L’indomani Marcel Schatz li raggiunge e li guida in qualche modo verso il basso. Herzog e Lachenal si muovono a fatica a causa dei piedi congelati, Terray e Rébuffat sono quasi accecati dall’oftalmia. Nei pressi del campo III, quando l’odissea sembra potersi concludere, una valanga travolge gli alpinisti e li trascina per un buon tratto sul pendio.
Al campo II, il dottor Jacques Oudot allestisce in fretta e furia un ospedale da campo, e salva con una avventurosa trasfusione la vita di Herzog. Per i due congelati, il ritorno verso Pokhara è un viaggio infernale.
I portatori che li trasportano su delle rudimentali portantine scivolano a causa del terreno fangoso, rischiando più volte di farli precipitare senza scampo.
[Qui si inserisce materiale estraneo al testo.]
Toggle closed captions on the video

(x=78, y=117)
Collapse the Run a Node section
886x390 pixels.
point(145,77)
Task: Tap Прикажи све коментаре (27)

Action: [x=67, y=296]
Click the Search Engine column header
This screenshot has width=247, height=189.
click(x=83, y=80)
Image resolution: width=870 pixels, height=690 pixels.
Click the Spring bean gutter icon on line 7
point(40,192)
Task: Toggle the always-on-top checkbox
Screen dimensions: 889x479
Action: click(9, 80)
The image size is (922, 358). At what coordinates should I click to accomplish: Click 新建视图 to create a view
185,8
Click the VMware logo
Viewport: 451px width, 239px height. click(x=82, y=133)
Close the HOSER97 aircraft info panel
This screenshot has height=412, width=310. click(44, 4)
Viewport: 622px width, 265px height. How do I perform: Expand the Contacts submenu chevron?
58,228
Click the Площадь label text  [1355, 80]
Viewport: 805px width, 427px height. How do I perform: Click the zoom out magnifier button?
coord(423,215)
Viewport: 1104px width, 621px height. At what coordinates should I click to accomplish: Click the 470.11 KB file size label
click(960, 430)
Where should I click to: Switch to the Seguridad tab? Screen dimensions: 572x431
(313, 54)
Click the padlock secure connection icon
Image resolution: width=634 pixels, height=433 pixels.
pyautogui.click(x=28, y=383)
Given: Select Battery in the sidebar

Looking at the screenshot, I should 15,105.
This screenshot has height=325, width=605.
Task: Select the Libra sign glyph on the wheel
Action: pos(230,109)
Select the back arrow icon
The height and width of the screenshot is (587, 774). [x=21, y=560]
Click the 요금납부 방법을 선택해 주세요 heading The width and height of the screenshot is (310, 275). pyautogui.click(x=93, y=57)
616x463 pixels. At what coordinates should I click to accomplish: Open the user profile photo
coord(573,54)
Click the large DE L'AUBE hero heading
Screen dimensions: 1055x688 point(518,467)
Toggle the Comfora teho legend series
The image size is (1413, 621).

Le amputazioni alle mani e ai piedi di Herzog e Lachenal iniziano già nel viaggio di ritorno, e sono particolarmente estese soprattutto per il capo-spedizione.
Nonostante ciò, nel suo Annapurna, primo Ottomila, Maurice Herzog non ha parole di recriminazione o rimpianto. “Bloccato sulla barella, meditavo sulla nostra avventura che si stava per concludere e sulla nostra inaspettata vittoria. L’Annapurna, verso cui eravamo andati a mani nude, è un tesoro con il quale dovremo vivere per il resto dei nostri giorni. Con questa coscienza, una nuova vita comincia. Ci sono altre Annapurna nella vita degli uomini”.